• To do:
a: Print the passage from the article on the President's retirement proposal, starting at "The President’s feel" and ending at "small nest egg.".
b: Write what follows the last sentence of the article on the President's retirement savings proposal.

• Page:
****************
The President’s feel good retirement proposal

2014

It sounds good, find yet another way to help moderate and low income people to save for retirement.

Certainly we need more retirement savings especially for middle income Americans. The proposal to allow another payroll deduction type of government bond is not bad, it’s just that it is redundant and will do little to improve saving. It does, however create the impression of helping middle and lower income Americans. It’s nothing but populist pandering.

Perhaps some of the liberal logic may help. Here is what the Center for American Progress says:

Any workers who are 55 or over who don’t have significant retirement savings—or don’t really trust banks—would now have a safe option to build a small nest egg.

Or don’t really trust banks, don’t you just love it? Don’t trust banks, let the federal government do it all for you. What is this 1934?

If the targeted population was inclined to save or could afford to save there are vehicles already available including direct deposit payroll purchase US savings bonds. Plus IRAs and other programs. They do, however, require individual initiative to set them up.
****************
• Stored data:
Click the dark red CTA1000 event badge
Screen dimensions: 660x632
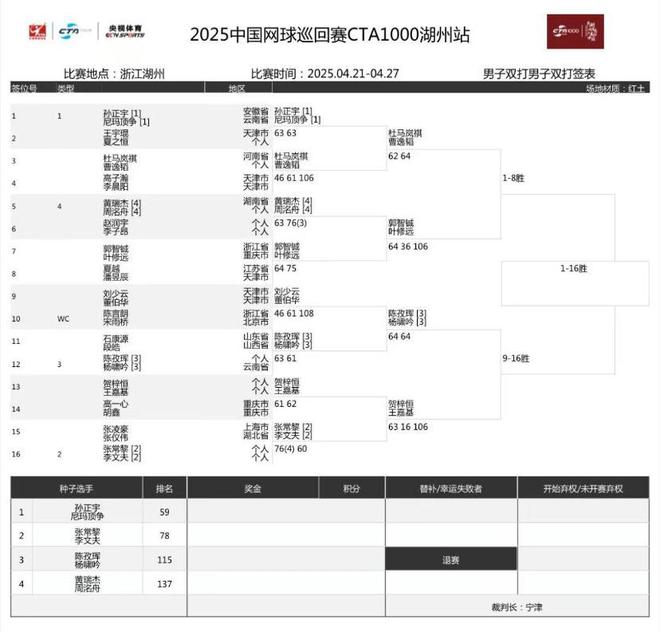[x=575, y=32]
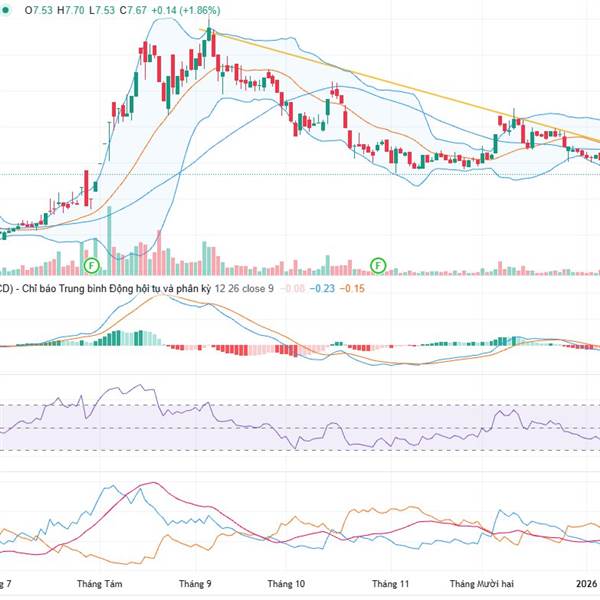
****************
• Answers to the problems:
a:
The President’s feel good retirement proposal

2014

It sounds good, find yet another way to help moderate and low income people to save for retirement.

Certainly we need more retirement savings especially for middle income Americans. The proposal to allow another payroll deduction type of government bond is not bad, it’s just that it is redundant and will do little to improve saving. It does, however create the impression of helping middle and lower income Americans. It’s nothing but populist pandering.

Perhaps some of the liberal logic may help. Here is what the Center for American Progress says:

Any workers who are 55 or over who don’t have significant retirement savings—or don’t really trust banks—would now have a safe option to build a small nest egg.

b:
According to the papers, after an initial deposit of $25, future contributions can be as low as $5.00 a week. The money is invested as a Roth (after tax) IRA in a new government bond where the principal is guaranteed with variable relatively low interest rate, probably in the 3 to 3.5% range over time, (but much lower now), something like a GIC or stable value fund in a 401(k) plan. Over the period since 2004 the S&P 500 has returned an average of 6.1% a year (yes, with ups and downs, but we are talking about investing over thirty years).

But here is the strange twist. Once the account accumulates to $15,000 or is in effect for 30 years, the money must be transferred to a private IRA. Presumably the government bond approach is to address the fears people have of the stock market going down (and up).

What seems to be overlooked here in the quest to be politically attractive is (1) low interest earnings are not going to allow people to reach retirement goals and (2) once the money is transferred to the IRA it can be lost through poor investments at the exact point it is needed. Think 2008-2009.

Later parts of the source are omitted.